*** Opening Data under study ***

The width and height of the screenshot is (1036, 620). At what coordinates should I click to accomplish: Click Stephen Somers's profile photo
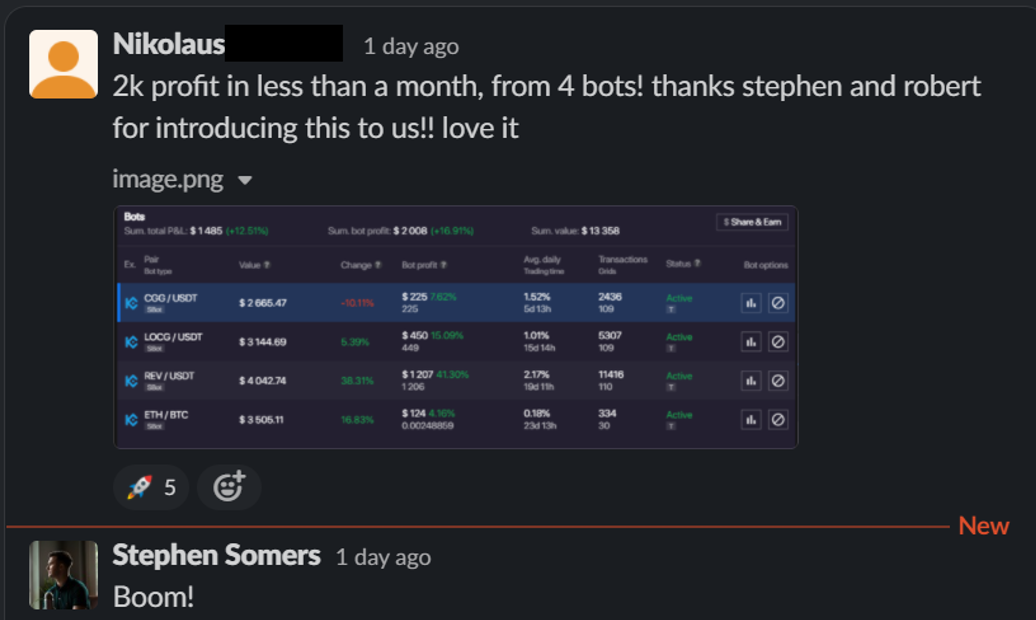pyautogui.click(x=64, y=575)
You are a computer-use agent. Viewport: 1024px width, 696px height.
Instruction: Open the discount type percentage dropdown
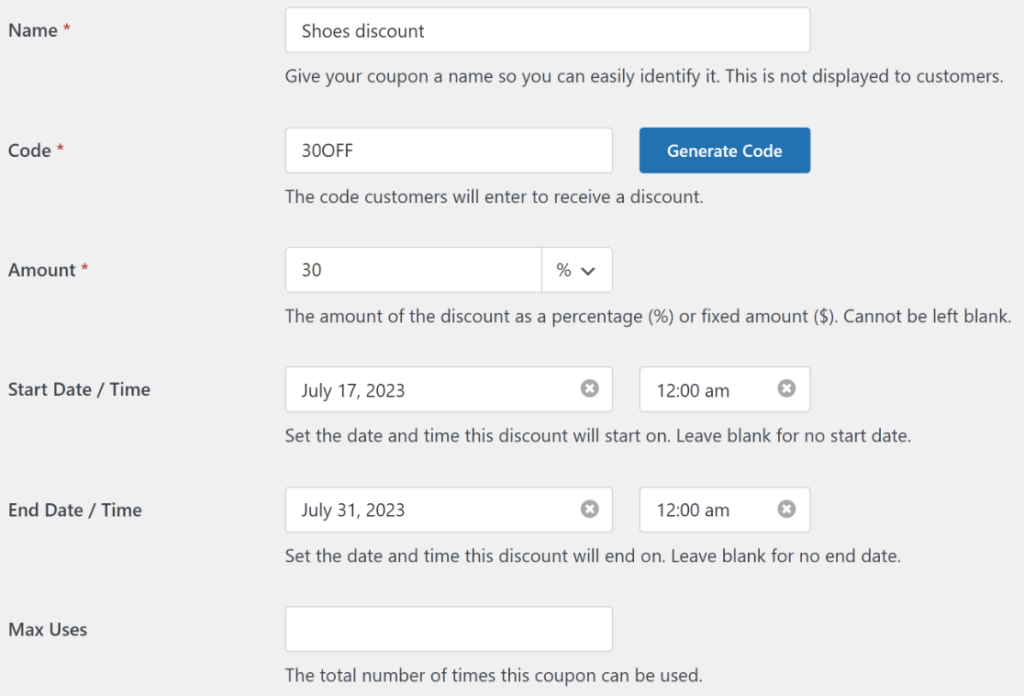point(577,269)
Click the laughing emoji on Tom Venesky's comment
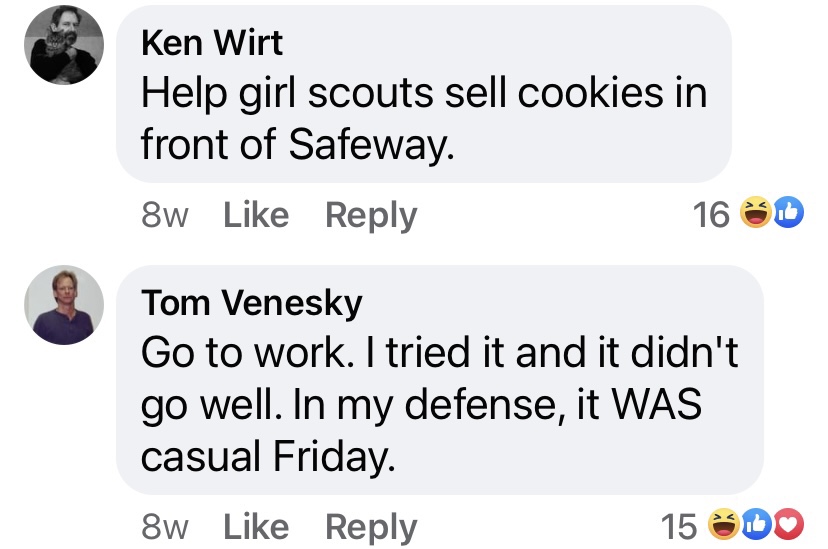The width and height of the screenshot is (828, 549). pos(722,525)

*** Closing Data under study ***

> What you need to do: Retype the entries above exactly. Stop after the line containing "You are a computer-use", and omit the pictures.

> Answer section:
The width and height of the screenshot is (1036, 620). At what coordinates should I click to accomplish: Click Stephen Somers's profile photo
pyautogui.click(x=64, y=575)
You are a computer-use agent. Viewport: 1024px width, 696px height.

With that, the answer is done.